Despite significant evidence against him, Chambers has pleaded not guilty to multiple charges of selling cocaine that can land him sentences of between 15 and 30 years for each of the highest counts under the Rockefeller Drug Laws. So, if he is found guilty of the multiple charges, he could be spending the rest of his life in prison.
Those who remember the details of his 1986 case will have no sympathy for Chambers who has a history of drug addiction. A year after his release in 2003, he was arrested again while driving with a suspended license. Officers found drug residue in his car. He pled guilty to the charges and served 100 days on a misdemeanor charge. The most outrageous fact of all of Chambers's cases is that he faces more time for a drug offense under the Rockefeller Drug Laws than he did for taking Levin's life.
Despite two minor reforms made by the legislature in 2004 and 2005 that slightly reduced the length of most drug sentences, there are 14,000 individuals in prison sentenced under the Rockefeller drug laws. Many of them are nonviolent offenders and are serving longer sentences than people who commit rape or murder. There is something very wrong with this equation.
For example, Ashley O'Donoghue, a first time non-violent offender sold a small amount of drugs to two students at Hamilton College in upstate New York in 2003. The students got arrested, but worked out a deal with prosecutors that gave them probation. O'Donoghue, however, is serving a seven to 21-year sentence.
The reforms by the legislature, though, did not provide the needed relief for the vast majority of Rockefeller offenders. For example it reduced the highest sentences from 15 years to life to between eight and 20 years. The reforms also made some long-term drug offenders eligible for retroactive relief.
Since 1973 when the Rockefeller Laws were enacted, we have witnessed the creation of a drug-law gulag fed by a poorly conceived law that incarcerated many drug offenders from the inner city neighborhoods of New York.

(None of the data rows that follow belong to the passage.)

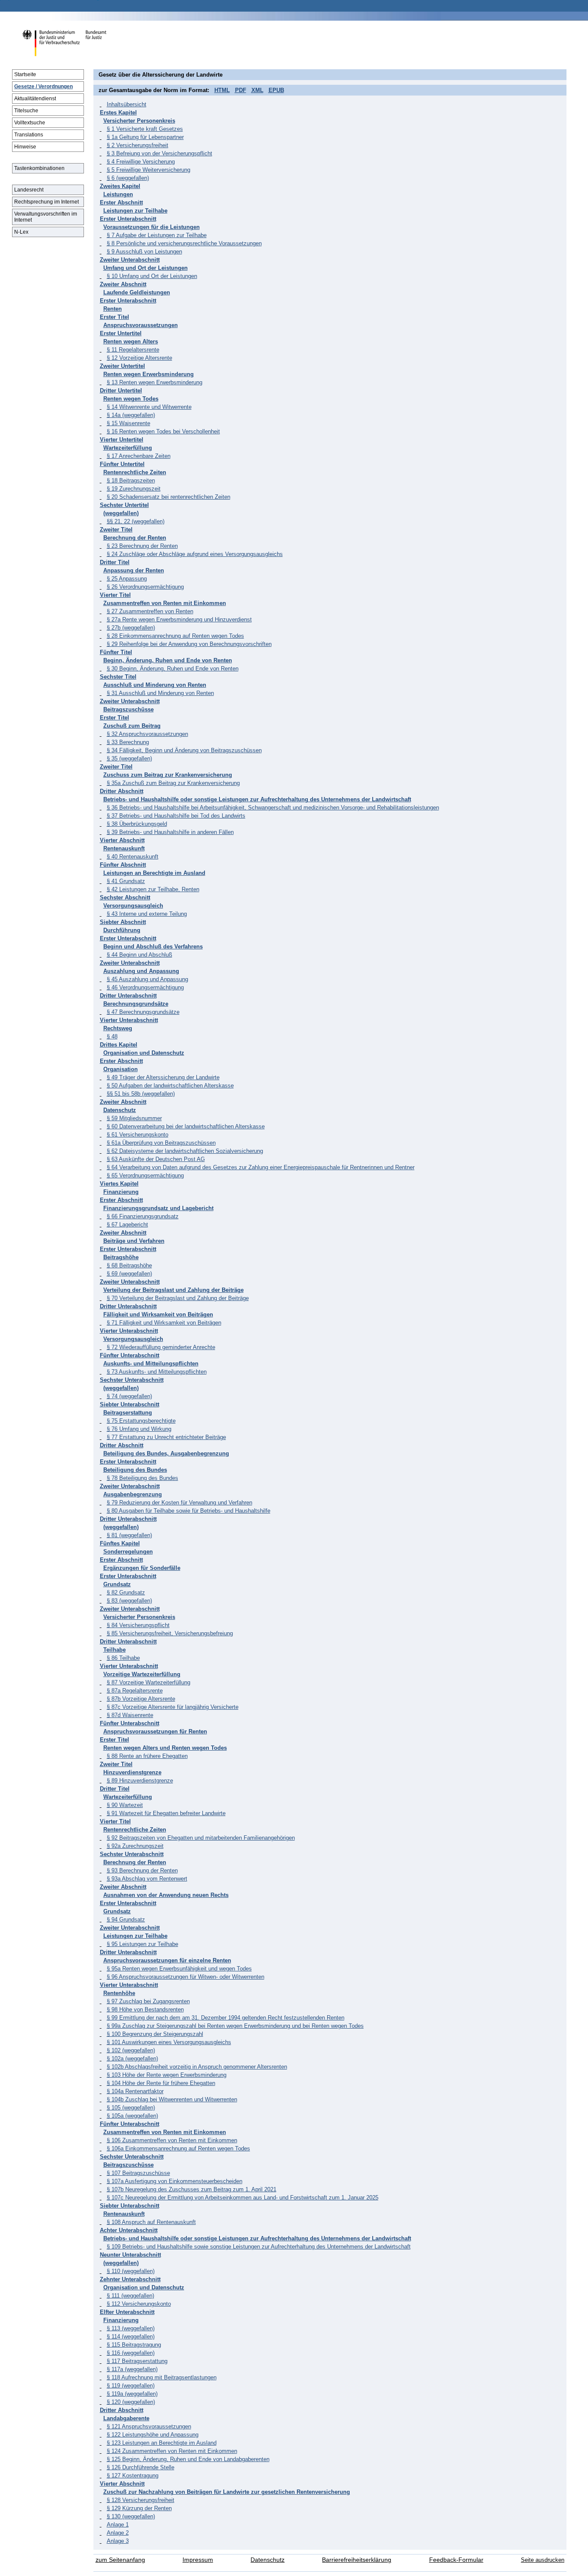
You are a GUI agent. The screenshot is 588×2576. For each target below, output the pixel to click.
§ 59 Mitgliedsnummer (134, 1118)
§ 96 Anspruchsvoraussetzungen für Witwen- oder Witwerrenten (185, 1977)
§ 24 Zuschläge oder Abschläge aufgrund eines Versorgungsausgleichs (195, 554)
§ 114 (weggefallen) (131, 2336)
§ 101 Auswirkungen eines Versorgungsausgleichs (169, 2042)
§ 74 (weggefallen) (129, 1396)
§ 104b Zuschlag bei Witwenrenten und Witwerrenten (172, 2099)
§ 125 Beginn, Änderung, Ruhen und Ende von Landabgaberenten (188, 2459)
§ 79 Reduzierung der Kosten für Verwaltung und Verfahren (179, 1502)
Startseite (25, 74)
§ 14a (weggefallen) (131, 415)
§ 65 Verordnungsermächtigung (145, 1175)
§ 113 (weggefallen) (131, 2328)
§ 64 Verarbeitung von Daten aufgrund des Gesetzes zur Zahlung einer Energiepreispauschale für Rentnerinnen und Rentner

This helped to create smart upstate politicians who saw the Rockefeller Drug Laws as a tool to make the business of imprisonment a major industry in their districts — creating a disincentive in the legislature to reform these laws.
The recent reform did not provide funding to increase the availability of community based drug treatment. It did not increase the power of judges to place addicts into treatment programs. It also did not provide relief for the 4,000 B-drug felons: Out of the 1,000 individuals that became eligible for retroactive relief, only about 350 individuals have been freed to date because of procedural road blocks created by district attorneys.

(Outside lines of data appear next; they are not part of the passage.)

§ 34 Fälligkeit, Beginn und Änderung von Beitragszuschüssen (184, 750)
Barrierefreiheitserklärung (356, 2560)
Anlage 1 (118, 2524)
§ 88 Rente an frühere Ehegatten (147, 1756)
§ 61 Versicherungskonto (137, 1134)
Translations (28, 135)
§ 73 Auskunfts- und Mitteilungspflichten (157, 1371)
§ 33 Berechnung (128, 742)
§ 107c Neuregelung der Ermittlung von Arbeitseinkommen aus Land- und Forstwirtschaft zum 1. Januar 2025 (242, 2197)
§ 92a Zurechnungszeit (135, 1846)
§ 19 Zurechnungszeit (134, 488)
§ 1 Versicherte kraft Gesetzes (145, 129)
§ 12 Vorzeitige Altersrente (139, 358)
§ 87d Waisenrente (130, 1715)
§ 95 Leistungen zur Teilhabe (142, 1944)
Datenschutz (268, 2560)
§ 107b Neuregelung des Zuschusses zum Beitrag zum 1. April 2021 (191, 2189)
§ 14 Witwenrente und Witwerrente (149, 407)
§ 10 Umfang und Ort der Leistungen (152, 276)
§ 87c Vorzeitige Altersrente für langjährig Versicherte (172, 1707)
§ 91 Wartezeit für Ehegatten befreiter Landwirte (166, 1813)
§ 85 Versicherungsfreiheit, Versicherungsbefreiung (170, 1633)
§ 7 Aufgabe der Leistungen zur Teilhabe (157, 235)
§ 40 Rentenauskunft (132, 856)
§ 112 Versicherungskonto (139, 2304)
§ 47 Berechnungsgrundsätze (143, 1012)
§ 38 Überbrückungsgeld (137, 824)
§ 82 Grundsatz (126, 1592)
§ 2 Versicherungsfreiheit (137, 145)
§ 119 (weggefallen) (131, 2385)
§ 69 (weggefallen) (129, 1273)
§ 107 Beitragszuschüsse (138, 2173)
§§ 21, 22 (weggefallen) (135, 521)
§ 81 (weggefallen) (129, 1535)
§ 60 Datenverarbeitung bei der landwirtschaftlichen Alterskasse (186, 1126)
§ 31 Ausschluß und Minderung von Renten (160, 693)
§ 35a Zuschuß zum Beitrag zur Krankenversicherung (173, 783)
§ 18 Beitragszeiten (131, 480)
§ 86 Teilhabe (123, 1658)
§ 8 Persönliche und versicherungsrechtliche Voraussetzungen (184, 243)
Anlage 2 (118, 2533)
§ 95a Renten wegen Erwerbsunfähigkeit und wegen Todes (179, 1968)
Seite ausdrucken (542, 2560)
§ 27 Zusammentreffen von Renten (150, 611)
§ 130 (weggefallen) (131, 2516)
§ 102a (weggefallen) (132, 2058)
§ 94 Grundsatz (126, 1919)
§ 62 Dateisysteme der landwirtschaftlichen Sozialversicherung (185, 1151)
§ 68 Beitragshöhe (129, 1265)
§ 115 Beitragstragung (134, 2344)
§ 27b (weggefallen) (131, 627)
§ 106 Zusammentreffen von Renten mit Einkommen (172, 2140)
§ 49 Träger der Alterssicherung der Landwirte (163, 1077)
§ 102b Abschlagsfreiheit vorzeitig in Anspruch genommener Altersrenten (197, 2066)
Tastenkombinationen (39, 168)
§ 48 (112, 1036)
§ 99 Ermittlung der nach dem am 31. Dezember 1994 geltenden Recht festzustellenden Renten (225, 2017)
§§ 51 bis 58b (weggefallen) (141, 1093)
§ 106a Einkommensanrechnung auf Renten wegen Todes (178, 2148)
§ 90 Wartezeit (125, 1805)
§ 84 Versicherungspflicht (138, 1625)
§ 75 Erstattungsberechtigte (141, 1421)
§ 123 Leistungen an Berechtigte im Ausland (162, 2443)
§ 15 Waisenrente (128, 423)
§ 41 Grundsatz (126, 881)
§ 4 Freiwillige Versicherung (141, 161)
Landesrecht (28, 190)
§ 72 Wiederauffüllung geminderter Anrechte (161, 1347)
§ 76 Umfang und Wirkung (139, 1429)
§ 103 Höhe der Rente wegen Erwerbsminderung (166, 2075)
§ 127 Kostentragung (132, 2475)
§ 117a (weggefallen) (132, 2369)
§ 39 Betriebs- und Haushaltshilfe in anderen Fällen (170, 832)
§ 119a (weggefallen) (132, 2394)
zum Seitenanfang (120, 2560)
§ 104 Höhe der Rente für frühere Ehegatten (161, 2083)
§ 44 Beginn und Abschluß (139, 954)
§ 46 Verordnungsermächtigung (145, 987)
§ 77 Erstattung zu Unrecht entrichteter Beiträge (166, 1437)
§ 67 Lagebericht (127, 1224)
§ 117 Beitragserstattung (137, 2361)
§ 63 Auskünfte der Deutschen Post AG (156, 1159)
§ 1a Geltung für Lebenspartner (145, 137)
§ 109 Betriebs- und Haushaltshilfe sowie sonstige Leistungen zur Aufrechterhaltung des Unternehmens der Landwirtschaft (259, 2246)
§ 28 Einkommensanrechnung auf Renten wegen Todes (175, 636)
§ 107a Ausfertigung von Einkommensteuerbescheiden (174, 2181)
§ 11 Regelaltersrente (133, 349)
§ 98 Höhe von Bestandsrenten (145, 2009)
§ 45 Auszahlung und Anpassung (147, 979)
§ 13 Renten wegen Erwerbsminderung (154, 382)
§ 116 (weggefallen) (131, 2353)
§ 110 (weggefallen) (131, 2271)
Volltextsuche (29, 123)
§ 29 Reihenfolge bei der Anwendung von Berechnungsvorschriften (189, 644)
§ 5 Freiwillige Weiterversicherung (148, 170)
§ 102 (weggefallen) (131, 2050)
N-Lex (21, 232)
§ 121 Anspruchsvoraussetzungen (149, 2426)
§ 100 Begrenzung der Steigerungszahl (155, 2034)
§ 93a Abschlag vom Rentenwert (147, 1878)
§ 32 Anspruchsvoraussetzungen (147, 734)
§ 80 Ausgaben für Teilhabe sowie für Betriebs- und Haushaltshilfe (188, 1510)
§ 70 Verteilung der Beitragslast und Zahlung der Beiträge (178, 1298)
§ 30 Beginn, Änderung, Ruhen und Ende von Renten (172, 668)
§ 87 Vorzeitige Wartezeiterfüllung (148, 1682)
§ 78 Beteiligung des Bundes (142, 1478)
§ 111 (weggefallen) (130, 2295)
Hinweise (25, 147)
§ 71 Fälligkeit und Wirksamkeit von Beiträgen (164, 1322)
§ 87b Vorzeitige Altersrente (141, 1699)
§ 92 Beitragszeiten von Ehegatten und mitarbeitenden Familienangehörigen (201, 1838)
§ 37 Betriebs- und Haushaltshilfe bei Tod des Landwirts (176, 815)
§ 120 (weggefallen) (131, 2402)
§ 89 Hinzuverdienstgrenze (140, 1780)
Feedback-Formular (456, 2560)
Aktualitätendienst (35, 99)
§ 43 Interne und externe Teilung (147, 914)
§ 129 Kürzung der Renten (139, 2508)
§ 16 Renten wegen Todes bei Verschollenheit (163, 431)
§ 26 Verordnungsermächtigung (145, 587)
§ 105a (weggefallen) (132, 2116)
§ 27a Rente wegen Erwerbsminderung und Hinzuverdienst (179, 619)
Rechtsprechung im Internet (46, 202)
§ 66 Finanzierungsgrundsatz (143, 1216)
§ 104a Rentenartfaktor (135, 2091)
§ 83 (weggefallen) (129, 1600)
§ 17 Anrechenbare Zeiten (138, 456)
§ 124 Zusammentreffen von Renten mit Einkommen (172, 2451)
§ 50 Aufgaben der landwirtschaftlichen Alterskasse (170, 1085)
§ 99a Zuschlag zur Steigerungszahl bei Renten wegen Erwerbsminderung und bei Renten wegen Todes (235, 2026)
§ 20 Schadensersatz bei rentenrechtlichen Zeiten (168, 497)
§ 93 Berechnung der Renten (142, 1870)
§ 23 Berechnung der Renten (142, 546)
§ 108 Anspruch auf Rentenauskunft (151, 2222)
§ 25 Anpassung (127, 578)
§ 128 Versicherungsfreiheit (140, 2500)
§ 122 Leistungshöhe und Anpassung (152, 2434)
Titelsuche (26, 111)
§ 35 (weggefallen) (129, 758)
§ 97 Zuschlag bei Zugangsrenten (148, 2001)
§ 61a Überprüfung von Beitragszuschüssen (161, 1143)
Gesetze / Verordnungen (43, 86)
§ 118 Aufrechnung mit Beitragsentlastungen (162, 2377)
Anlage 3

Governor Spitzer recently put together a panel to study the disparity of sentencing guidelines in New York State. One of the issues was the Rockefeller Drug Laws. But in its recently released preliminary report, the commission failed even to address the issue of Rockefeller Drug Law reform. State commissioner of criminal justice services and chairwoman of the Commission on Sentencing Reform, Denise O'Donnell, said the issue would be addressed next time. The final report is due in March of 2008.

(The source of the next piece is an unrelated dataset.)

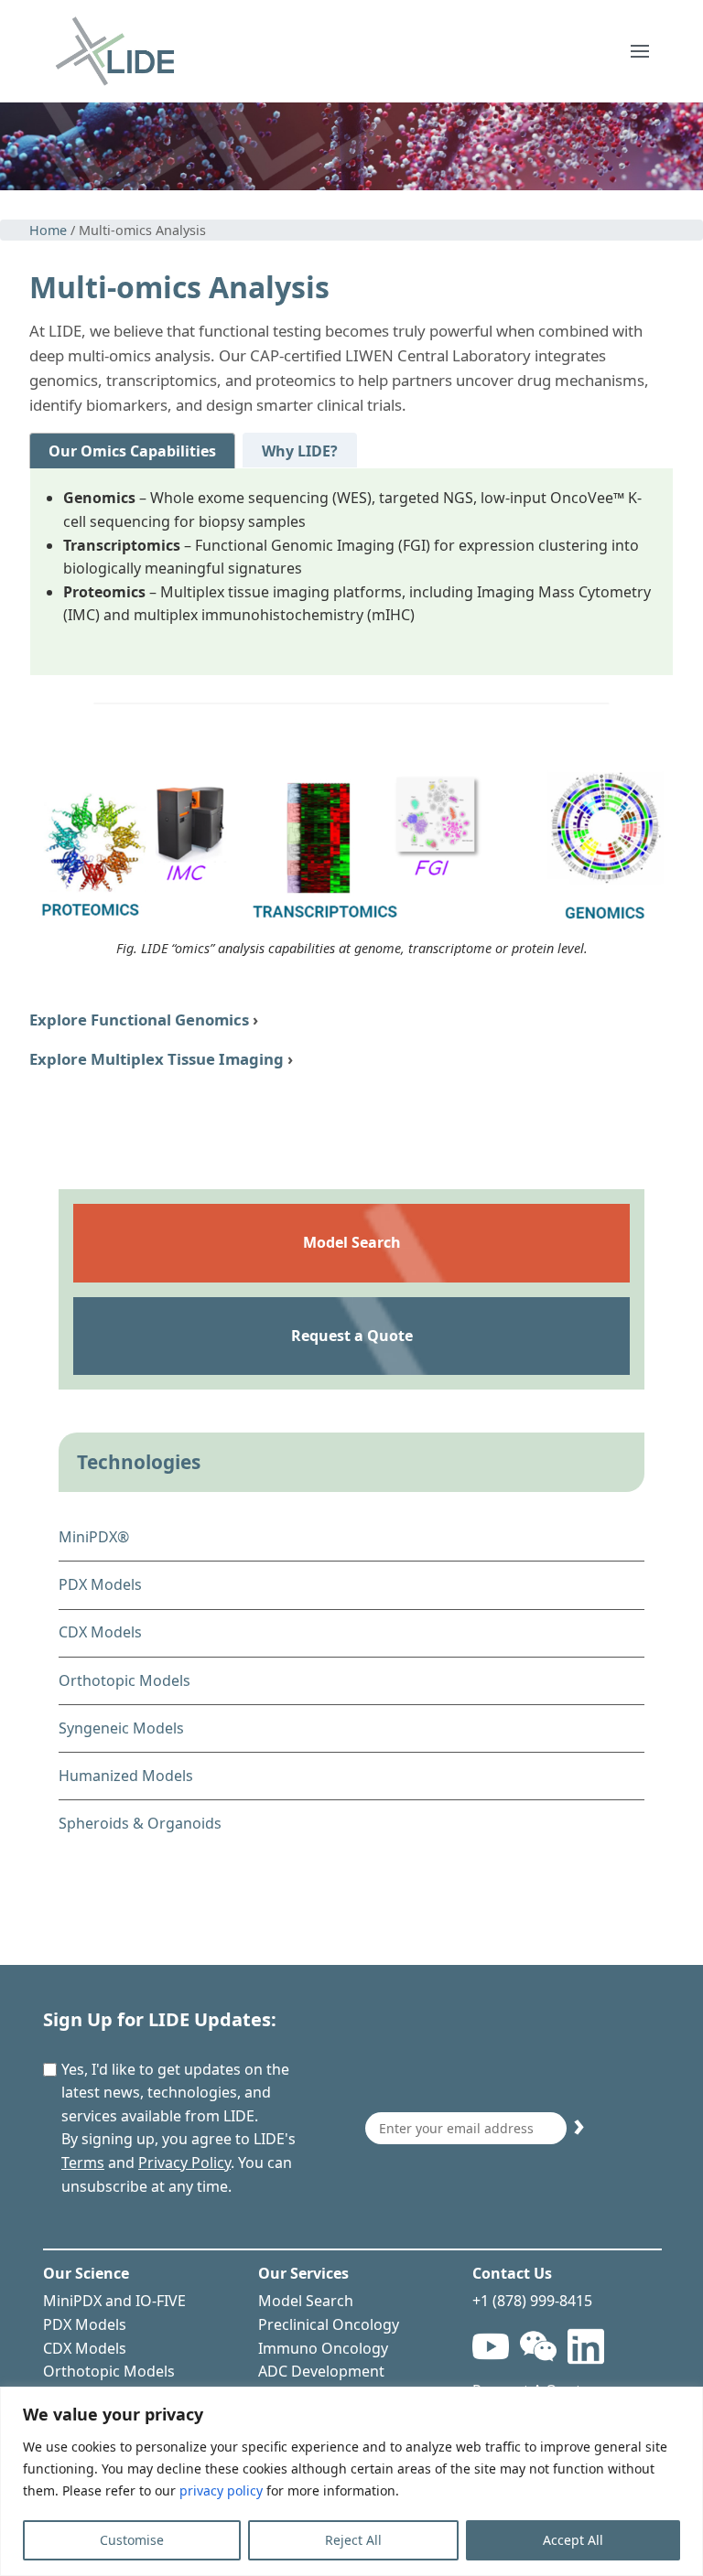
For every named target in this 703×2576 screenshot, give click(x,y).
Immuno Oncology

But the evidence is already in, and the issue does not need any more studies. It needs political will and action. The Spitzer panel must consider the families of those incarcerated, and the precious tax dollars being wasted on the court's archaic sentencing structure. Hundreds of nonviolent Rockefeller offenders in prison are serving longer sentences than those of convicted murderers.
Something is fundamentally wrong with a system that advocates serving more time for a nonviolent drug offense then for a hideous crime committed by a sociopath like Robert Chambers. On November 13, individuals affected by the Rockefeller Drug Laws will come together to speak at a public hearing conducted by the sentencing commission at the New York City Bar Association. Their message to the commission will be this: the problem needs to be fixed now — not "next time."
Mr. Papa, the author of "15 to Life," is a communications specialist for the Drug Policy Alliance.